Operations

MasterCard and Visa offer temporary reductions in swipe fees

The credit card giants have agreed to roll back the charges and freeze those rates for five years. But industry advocates aren't enthused about the offer.
Industry advocates would still like to address the charges through legislation. | Photo: Shutterstock

MasterCard and Visa have agreed to temporarily reduce and freeze the fees they charge restaurants and other merchants for processing customers’ credit card payments.

Under the deal, which still requires the approval of a federal court, the rollback would begin on April 1, 2025 and rates would not increase for five years. The announcement suggests the arrangement could be extended past that five-year window.

In addition to rolling back fees, the agreement enables restaurants to steer patrons paying with plastic toward less-costly methods of settling their bills, like using debit cards.

In addition, the financial giants say, merchants will be provided with easier methods for levying customer surcharges to defray what are commonly called swipe fees.

The deal was struck to cap 20 years of litigation between merchant groups and the credit card behemoths. Currently, merchants are participating in a class action that seeks injunctive relief, legal-ese for the return of a portion of the swipe fees they’ve paid since Dec. 20, 2020.

Lawyers for the credit card companies called the agreement the biggest in U.S. antitrust history, and asserted that it will save merchants a total of $29.79 billion over the five-year extent of the pact.

Restaurants have long complained that MasterCard and Visa can dictate the charges for processing credit payments because they have no competition from other institutions providing the same service. Legislation currently before Congress would foster that competition as a way of bringing down swipe fees or at least holding the charges at their current levels, which are the highest in the world.

According to the National Restaurant Association, swipe fees are now a typical restaurant’s third-highest cost, behind labor and food.

MasterCard and Visa say the legislation would leave consumers more vulnerable to identity theft because upstart competitors would lack the means to provide the extensive security measures the big two institutions have in place.

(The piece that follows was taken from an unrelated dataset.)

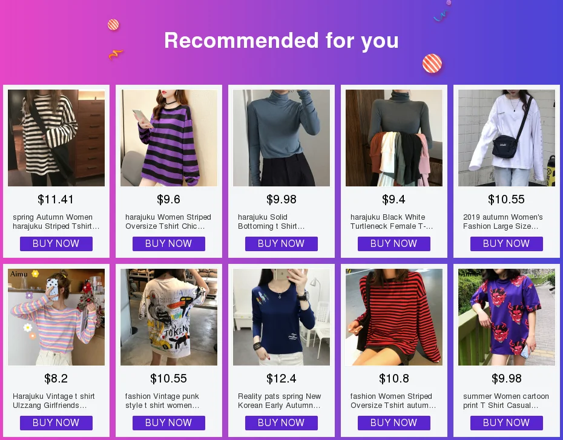The image size is (563, 440).
Task: Open the purple striped oversize tshirt image
Action: point(169,138)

“Importantly, we are making these concessions while also maintaining the safety, security, innovation, protections, rewards and access to credit that are so important to millions of Americans and to our economy,” Kim Lawrence, president of Visa’s North American operations, said in a statement.

The agreement hasn’t persuaded the National Restaurant Association to stop pushing for legislation to bring down swipe fees.

“Today's announcement is a small reprieve, but wholly inadequate for restaurants suffering with record-breaking swipe fees,” Sean Kennedy, the association’s EVP of public affairs, said in a prepared statement. “This temporary discount won’t have a lasting or significant impact on costs. When you’re spreading out a settlement–even one this big–equally among millions of business owners over a few years, there will be a negligible impact on the costs restaurant operators pay to accept credit cards.”

He added, “The Credit Card Competition Act remains the best solution to fixing the broken credit card processing market.”

David Boyd, who runs the Credit Card Compare website for consumers shopping for a card, was also less than enthused by the agreement.

The deal "may have been designed to enhance competition and reduce consumer pricing, but it is unlikely to have a profoundly noticeable effect since the adjustments in fees are subtle (0.4%) and for the next three years," he said in a statement. "Although merchants see the agreement as a victory that paves the way for reduced prices, I am personally highly skeptical that prices will change in any meaningful way for consumers."

Update: Another assessment of the agreement has been added to the story.